Excerpted passage:

□ □ □

Further on, over the arc of these two months of continuous use, a complete elimination of illegal access, to the best of our knowledge, has been achieved. The remaining machine’s downtimes are now just attributable to human errors.

Finally, a careful design of the User Interface allowed to reduce at minimum the slowdowns due to a wrong use of the system. In fact, times obtained by the subjects show a complete comparability against those obtained by the expert users (i.e., the designers). In one case (QR Log-in) the subjects’ times are even lower than those of the designers, while in another one (QR Log-out) a considerably high time of only one subject shifted upwards the average time, albeit slightly. The other two cases (Face Log-in and Face Log-out) are fully comparable between the two sets of data. Such easiness of use of the system is also supported from the SUS questionnaire’s results, given they show an essentially positive judgement on all of the ten questionnaire’s categories.

6 Conclusions

This research project proposes a retrofitting approach based on the application of deep-learning and computer vision technologies for facial recognition to improve access to machinery in mainly manufacturing contexts.

The major limitation of the proposed study is the empirical nature of one of the main issues it aims to solve, i.e. the amount of illegal accesses compared to the overall number of accesses. Although, in fact, these data derive from a decade of experience of the supporting partner with its customers, there is still a certain degree of uncertainty in the numerical data. The problem arises from the fact that, today, there is no system able to track the workers identity with legacy systems, so the only useful tools to estimate the number of illegal accesses are interviews and inferences derived from the observation of other quantitative phenomena, more or less related. A future study could compare the situation regarding machine downtime due to incorrect parameters pre-adoption of the device with that post-adoption, observing the data for a sufficiently long period of time.

Possible future developments will include the possibility of testing the behaviour of the system in a production environment once it will be implemented following architectural choices more in line with this purpose. These changes will undoubtedly involve the use of more performing hardware systems, communication protocols and software frameworks, thus replacing the Raspberry with an industrial mini-computer and using lower-level frameworks and languages such as C +  + . Moreover, a further limitation comes from the currently integrated liveness detection system. In fact, although keeping track of the relative micro-movements between the landmarks or of eyes blinking allows to effectively distinguish a real face from a static image, if someone tries to use a video shot to carry out the authentication the system would not be able to make the distinction. A possible future study, aimed to further improve security, could use a combination of an RGB camera with infrared grids projected onto the face to be recognized, in a similar way to what happens with Microsoft Windows Hello or Apple Face ID. The proposed system serves as an enabling technology to introduce one of the paradigms of Industry 5.0, to adopt a human-centric approach by means of artificial intelligence. In fact, the adoption of Face Recognition technologies is the first step toward the implementation of further features such as, for example, Facial Coding to analyze the user’s emotions and cognitive load so as to decline the user interface on them. Finally, what is proposed in this paper represents a pragmatic solution for those production realities really interested in taking the first steps towards a Human Centered approach.

□ □ □

Required action:
Can you retype, word for word, the part of the excerpt on facial recognition for machine access starting with "6 Conclusions" and going on through "mainly manufacturing contexts."?

□ □ □

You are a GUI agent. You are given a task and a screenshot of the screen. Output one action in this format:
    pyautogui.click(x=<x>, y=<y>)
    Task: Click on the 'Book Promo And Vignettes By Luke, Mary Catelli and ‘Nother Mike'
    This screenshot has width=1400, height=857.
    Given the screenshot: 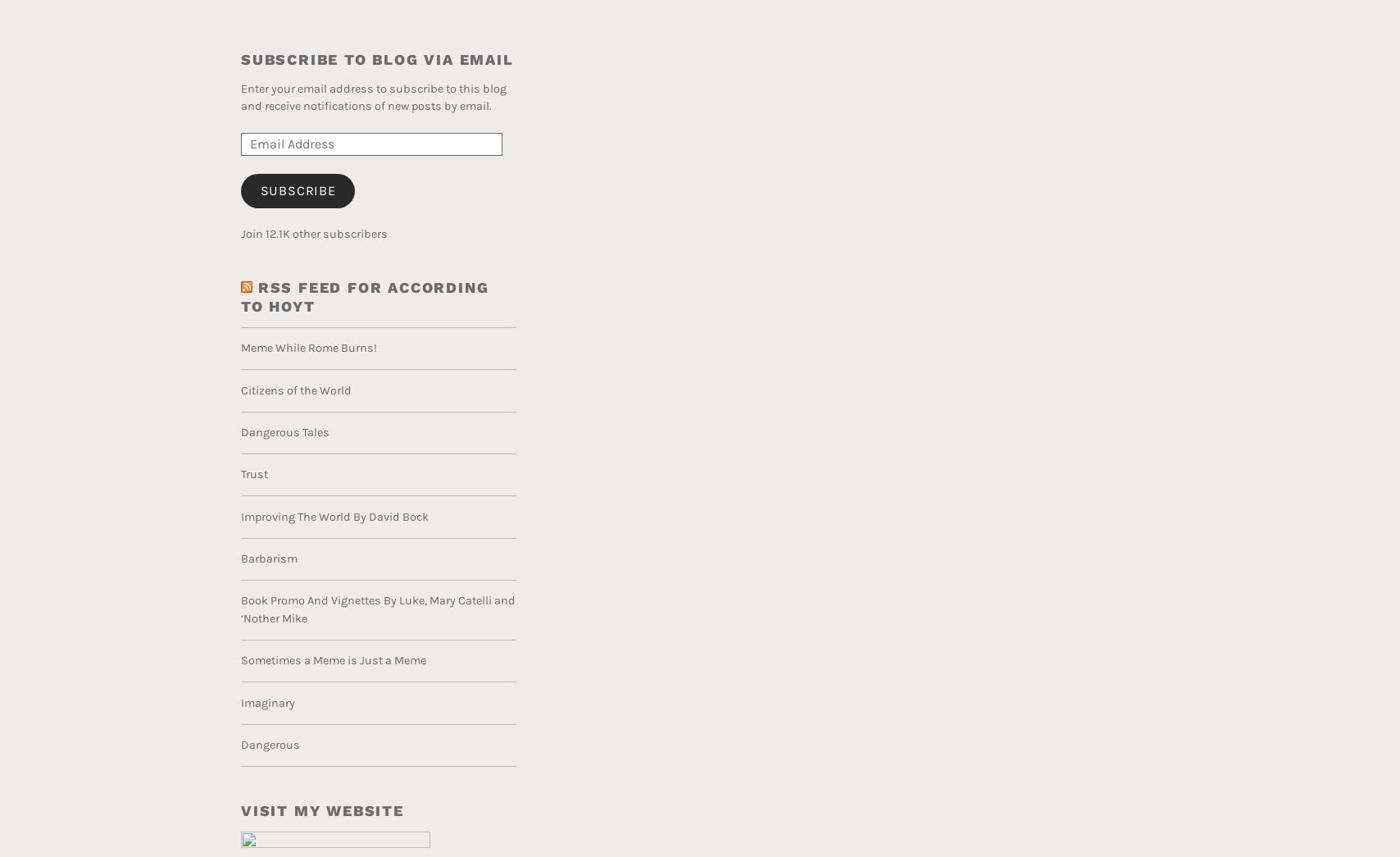 What is the action you would take?
    pyautogui.click(x=378, y=609)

□ □ □

Response box:
6 Conclusions

This research project proposes a retrofitting approach based on the application of deep-learning and computer vision technologies for facial recognition to improve access to machinery in mainly manufacturing contexts.